◆ Text:
● ● ● ● ● ● ●

Politics

Under new law in Tennessee, anti-LGBTQ couples can’t be denied ability to foster/adopt

The new law allowing anti-LGBTQ couples to foster or adopt could endanger already traumatized children in the system.

Editor: I think I should preface my commentary by admitting that I’ve often talked about the fact that a person is required to go through background checks, home visits, landlord agreements, previous adoption history, and character references to adopt a dog from the SPCA, yet there are people in this world that foster kids solely for the extra money. There are also people that purposefully (or maybe not on purpose, I’ve never been able to understand this) have children even though they torture, abuse, and want nothing to do with loving and nurturing them. Not only is this a reason abortion needs to be legal (having kids they don’t want leads to resentment and abuse, or they end up in foster care with high risks of physical and sexual abuse, leading to mentally and emotionally damaged adults. Not to mention a childhood that no kid should go through, but we also need to do better with looking out for kids already in the foster care system.

● ● ● ● ● ● ●

Stored records
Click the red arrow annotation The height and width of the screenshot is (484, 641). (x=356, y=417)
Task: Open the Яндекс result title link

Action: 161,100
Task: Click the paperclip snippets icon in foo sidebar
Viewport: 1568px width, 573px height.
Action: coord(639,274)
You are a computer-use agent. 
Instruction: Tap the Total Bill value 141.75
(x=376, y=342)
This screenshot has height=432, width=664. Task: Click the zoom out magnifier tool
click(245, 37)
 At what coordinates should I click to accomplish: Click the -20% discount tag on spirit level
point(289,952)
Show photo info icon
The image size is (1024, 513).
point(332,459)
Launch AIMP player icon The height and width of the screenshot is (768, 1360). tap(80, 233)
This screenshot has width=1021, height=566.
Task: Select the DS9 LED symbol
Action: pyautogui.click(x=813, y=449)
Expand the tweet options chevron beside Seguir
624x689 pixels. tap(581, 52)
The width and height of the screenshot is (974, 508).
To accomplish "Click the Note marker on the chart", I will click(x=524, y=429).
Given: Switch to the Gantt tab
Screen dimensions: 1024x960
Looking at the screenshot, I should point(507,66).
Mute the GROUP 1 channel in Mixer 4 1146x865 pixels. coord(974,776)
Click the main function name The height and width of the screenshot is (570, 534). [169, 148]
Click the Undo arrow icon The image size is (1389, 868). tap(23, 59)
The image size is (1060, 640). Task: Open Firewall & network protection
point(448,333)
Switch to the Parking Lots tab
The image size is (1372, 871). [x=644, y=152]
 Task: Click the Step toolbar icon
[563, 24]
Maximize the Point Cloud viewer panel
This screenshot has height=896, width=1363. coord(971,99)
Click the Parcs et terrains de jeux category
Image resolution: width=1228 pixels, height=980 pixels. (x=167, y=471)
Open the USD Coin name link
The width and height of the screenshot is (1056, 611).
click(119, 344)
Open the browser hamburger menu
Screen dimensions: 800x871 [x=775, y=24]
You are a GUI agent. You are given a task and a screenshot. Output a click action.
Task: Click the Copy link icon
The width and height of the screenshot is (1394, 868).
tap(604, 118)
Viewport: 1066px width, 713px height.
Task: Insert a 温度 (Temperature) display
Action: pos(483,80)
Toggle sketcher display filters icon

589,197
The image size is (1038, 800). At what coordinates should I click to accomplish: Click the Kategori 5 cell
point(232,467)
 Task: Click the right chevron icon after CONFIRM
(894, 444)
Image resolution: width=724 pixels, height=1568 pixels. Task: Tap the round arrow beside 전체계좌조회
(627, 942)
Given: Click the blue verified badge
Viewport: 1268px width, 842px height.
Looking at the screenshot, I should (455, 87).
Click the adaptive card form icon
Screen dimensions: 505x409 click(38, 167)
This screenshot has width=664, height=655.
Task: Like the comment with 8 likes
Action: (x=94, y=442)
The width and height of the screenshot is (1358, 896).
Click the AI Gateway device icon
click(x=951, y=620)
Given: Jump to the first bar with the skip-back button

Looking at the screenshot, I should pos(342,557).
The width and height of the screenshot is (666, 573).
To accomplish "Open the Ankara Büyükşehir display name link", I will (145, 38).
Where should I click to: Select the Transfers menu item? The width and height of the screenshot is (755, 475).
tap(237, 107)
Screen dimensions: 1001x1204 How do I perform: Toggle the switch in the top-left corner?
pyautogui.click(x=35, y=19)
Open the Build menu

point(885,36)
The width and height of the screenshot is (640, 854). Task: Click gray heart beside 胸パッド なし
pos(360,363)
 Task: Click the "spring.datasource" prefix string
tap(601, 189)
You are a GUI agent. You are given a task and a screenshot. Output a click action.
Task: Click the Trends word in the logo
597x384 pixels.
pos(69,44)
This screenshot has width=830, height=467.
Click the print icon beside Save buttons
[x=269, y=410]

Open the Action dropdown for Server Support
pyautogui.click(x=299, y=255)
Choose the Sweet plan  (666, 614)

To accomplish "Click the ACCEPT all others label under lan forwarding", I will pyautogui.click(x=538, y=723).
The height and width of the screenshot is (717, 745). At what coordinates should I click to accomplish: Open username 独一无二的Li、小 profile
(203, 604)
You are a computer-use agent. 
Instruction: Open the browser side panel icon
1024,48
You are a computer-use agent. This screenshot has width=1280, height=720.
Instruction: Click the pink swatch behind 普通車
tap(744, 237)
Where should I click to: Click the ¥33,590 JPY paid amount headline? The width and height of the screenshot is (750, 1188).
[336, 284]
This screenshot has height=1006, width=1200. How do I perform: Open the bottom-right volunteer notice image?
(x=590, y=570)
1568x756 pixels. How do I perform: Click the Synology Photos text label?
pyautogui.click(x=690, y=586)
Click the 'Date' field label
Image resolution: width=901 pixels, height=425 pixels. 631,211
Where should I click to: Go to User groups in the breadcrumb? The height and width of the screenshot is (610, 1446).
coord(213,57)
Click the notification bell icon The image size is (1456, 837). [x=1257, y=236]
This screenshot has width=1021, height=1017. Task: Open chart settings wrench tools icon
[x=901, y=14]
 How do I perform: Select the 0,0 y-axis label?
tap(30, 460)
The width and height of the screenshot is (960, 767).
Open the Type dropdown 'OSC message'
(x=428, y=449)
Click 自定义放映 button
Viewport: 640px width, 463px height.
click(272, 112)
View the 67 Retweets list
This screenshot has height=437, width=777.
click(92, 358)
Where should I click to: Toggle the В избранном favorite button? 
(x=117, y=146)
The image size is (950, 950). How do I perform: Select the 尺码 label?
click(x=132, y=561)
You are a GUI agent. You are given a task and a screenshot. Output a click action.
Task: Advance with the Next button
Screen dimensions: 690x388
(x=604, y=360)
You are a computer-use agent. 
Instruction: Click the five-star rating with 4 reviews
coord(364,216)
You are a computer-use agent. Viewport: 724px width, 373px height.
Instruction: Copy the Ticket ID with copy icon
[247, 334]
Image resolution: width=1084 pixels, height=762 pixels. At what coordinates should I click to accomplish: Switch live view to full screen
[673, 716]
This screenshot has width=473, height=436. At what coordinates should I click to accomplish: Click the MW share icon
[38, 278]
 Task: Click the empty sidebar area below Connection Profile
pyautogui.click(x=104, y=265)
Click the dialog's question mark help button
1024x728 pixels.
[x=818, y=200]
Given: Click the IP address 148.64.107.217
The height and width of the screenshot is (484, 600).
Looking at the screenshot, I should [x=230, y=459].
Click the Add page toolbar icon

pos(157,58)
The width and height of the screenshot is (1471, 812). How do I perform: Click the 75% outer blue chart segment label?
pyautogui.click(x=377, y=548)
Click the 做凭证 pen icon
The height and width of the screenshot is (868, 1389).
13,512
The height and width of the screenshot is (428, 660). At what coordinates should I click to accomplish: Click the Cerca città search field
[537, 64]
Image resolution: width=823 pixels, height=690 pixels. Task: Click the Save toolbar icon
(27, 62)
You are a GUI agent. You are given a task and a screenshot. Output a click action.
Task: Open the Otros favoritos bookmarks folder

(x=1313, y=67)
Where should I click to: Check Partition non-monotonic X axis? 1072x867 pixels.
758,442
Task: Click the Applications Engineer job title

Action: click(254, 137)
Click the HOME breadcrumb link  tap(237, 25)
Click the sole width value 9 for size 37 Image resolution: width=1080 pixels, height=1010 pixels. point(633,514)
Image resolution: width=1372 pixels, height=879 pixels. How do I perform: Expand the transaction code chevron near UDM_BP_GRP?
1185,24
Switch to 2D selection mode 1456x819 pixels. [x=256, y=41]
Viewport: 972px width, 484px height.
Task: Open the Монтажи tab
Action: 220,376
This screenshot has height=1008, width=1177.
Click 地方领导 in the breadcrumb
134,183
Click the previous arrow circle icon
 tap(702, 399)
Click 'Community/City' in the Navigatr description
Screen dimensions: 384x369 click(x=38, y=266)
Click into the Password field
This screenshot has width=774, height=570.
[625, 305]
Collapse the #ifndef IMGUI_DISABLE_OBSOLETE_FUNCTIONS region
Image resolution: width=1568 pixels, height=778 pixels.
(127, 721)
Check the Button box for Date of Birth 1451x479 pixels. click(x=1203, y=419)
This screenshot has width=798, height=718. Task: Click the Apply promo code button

● ● ● ● ● ● ●

◆ Parts of the exercise:
[A] Answer these questions about the commentary.
(i) In which state was the new law passed?
(ii) From what organization does the writer say adopting a dog requires background checks?
(iii) According to the writer, what do some people foster kids solely for?
[B] Reproduce the part of the commentary between "Under new law" and "in the system.", inclusive, substituting "vulnerable" for "traumatized".

◆ Response list:
[A]
(i) Tennessee
(ii) The SPCA
(iii) The extra money

[B]
Under new law in Tennessee, anti-LGBTQ couples can’t be denied ability to foster/adopt

The new law allowing anti-LGBTQ couples to foster or adopt could endanger already vulnerable children in the system.